L’article 40 organisait lui, « la sauvegarde et la diffusion de la langue et de la culture corses », ce qui venait donc se rajouter la reconnaissance de la « spécificité culturelle de l’île » par le CC.
Le Conseil constitutionnel a statué sur ces dispositions et n’y a pas trouvé de forces centrifuges propres à éloigner la Corse de la République. Cela a dû, une fois de plus échapper aux rédacteurs de la motion.
Il n’est pas neutre également de rappeler que les indépendantistes du groupe Nazione ont voté contre le projet, considérant que le statut d’autonomie envisagé fermait la porte à la perspective d’indépendance.
Enfin, l’argument de droit comparé est important : l’autonomie est le droit commun pour toutes les grandes îles, notamment en Méditerranée, mais également au Portugal, pourtant État unitaire (exemple des Açores et de Madère) : ce point est d’ailleurs souligné dans une contribution du sénat publiée en 2000 sur « le statut des îles européennes ».
Et aucune de ces îles, autonome depuis des décennies, n’a évolué vers l’indépendance : le statut d’autonomie a, au contraire, renforcé la vie démocratique, et contribué au développement économique et social.
Dernier exemple
La Bretagne pourrait obtenir les mêmes statuts arguant de sa PÉNINSULARITÉ » et dépeçant ainsi l’unité Républicaine.

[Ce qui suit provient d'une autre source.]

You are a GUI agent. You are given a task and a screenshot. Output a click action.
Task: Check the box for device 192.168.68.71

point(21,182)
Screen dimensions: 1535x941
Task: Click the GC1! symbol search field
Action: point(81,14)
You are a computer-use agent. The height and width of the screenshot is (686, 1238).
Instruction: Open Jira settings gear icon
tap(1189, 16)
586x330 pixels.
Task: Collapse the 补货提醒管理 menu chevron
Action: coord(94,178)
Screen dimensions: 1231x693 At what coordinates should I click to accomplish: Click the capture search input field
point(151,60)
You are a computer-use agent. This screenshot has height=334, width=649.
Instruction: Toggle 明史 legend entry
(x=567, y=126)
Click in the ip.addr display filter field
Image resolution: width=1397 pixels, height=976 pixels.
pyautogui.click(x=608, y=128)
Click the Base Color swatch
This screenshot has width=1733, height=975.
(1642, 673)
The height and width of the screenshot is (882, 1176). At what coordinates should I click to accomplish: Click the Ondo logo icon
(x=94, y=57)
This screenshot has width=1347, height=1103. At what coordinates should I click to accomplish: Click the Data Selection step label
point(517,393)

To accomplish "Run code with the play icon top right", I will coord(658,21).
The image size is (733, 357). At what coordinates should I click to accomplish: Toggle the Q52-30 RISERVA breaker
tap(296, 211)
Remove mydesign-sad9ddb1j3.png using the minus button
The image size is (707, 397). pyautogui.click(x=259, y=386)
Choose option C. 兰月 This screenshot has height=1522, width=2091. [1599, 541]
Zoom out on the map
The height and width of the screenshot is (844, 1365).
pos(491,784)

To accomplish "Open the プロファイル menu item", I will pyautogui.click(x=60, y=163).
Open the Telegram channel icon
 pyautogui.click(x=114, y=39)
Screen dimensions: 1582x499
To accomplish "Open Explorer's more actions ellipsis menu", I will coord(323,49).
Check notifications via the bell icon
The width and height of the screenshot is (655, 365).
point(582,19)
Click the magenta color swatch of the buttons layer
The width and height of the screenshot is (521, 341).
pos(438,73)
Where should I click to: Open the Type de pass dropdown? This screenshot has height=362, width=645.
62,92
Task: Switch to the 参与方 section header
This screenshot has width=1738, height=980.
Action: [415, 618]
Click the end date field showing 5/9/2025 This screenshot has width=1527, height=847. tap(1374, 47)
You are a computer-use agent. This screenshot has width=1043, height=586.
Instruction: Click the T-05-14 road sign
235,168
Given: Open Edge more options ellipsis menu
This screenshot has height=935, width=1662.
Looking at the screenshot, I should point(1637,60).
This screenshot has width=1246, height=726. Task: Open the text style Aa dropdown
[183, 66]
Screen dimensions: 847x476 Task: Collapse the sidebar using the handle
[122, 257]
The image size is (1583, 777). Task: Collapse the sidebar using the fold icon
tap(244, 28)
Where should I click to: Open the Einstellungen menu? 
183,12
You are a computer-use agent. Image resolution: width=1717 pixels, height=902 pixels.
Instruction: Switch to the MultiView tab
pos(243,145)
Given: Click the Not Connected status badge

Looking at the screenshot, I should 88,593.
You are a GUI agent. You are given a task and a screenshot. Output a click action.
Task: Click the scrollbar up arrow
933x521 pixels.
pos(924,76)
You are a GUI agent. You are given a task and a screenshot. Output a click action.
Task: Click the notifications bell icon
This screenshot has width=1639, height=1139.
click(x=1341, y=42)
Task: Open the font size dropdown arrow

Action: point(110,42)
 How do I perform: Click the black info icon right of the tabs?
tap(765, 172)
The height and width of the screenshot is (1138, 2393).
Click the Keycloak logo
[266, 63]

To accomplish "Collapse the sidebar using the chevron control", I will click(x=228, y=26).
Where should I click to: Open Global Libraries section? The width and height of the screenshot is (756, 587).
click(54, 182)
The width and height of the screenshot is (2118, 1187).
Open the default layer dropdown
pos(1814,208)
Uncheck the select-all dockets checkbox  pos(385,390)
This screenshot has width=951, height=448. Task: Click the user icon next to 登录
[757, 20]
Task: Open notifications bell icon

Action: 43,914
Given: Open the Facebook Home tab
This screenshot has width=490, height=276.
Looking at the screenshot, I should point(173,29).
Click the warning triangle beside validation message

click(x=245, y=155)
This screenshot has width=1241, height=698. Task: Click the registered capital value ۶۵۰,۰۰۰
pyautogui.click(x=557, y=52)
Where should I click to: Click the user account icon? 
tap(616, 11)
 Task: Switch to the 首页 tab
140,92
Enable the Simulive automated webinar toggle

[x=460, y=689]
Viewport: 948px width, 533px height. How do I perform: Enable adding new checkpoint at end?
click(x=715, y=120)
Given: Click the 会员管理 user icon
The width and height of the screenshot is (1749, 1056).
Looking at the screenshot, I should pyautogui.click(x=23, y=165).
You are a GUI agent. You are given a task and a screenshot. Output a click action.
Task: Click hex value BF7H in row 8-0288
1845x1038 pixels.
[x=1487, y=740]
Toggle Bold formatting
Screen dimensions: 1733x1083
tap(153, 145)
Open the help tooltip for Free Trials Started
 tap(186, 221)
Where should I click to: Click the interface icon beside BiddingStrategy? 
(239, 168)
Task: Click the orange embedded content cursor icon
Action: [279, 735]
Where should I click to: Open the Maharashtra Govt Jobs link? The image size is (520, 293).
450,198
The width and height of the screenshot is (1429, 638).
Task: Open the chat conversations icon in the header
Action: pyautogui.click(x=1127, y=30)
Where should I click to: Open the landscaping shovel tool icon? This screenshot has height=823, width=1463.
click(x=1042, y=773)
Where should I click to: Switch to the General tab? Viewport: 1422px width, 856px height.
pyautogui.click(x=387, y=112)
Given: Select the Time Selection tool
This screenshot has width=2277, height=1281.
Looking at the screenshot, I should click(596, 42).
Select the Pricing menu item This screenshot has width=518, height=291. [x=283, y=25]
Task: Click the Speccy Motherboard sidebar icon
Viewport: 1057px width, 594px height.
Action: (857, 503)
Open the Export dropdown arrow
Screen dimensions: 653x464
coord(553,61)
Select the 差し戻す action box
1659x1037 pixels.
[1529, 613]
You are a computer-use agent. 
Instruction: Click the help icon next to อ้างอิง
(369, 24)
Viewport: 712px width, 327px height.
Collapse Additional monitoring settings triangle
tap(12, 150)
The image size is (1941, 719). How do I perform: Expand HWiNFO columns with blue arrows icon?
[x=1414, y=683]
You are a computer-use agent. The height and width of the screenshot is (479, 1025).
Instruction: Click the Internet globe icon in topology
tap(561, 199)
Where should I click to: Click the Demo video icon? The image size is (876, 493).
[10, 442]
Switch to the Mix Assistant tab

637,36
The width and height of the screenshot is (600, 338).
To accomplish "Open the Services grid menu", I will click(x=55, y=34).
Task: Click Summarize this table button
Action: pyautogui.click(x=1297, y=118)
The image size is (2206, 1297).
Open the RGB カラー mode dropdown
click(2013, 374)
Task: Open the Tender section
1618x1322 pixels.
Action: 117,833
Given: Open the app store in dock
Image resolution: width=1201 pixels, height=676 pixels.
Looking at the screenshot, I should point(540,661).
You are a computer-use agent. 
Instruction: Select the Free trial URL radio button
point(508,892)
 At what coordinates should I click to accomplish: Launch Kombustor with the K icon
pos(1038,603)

Faut-il vraiment répondre à ces arguties ? C’est oublier qu’il y a une différence non pas de degrés mais de nature entre une péninsule et une île. L’une a des frontières indéterminées, l’autre a des frontières établies par la mer qui l’entoure.
Enfin le CC a bien insisté sur la notion d’insularité, comme clé d’accès à un traitement spécifique. D’ailleurs c’est également la notion d’insularité qui justifie les statuts spécifiques confiés aux îles dans les Constitutions de nombreux États.
CONCLUSION
Il est malheureusement évident que les rédacteurs de la motion instrumentalisent la question corse au mépris de la réalité, et en rupture avec ce qui a constitué le fil conducteur du positionnement et de l’action du PS par rapport à la situation de la Corse depuis plus d’un demi-siècle, en privilégiant une position dogmatique.
En outre ils remettent en cause, en creux, l’action de Lionel Jospin, de Pierre Joxe, de Gaston Déferre et de François Mitterrand … ce qui est assez regrettable pour un texte écrit dans le cadre d’un congrès du Parti socialiste.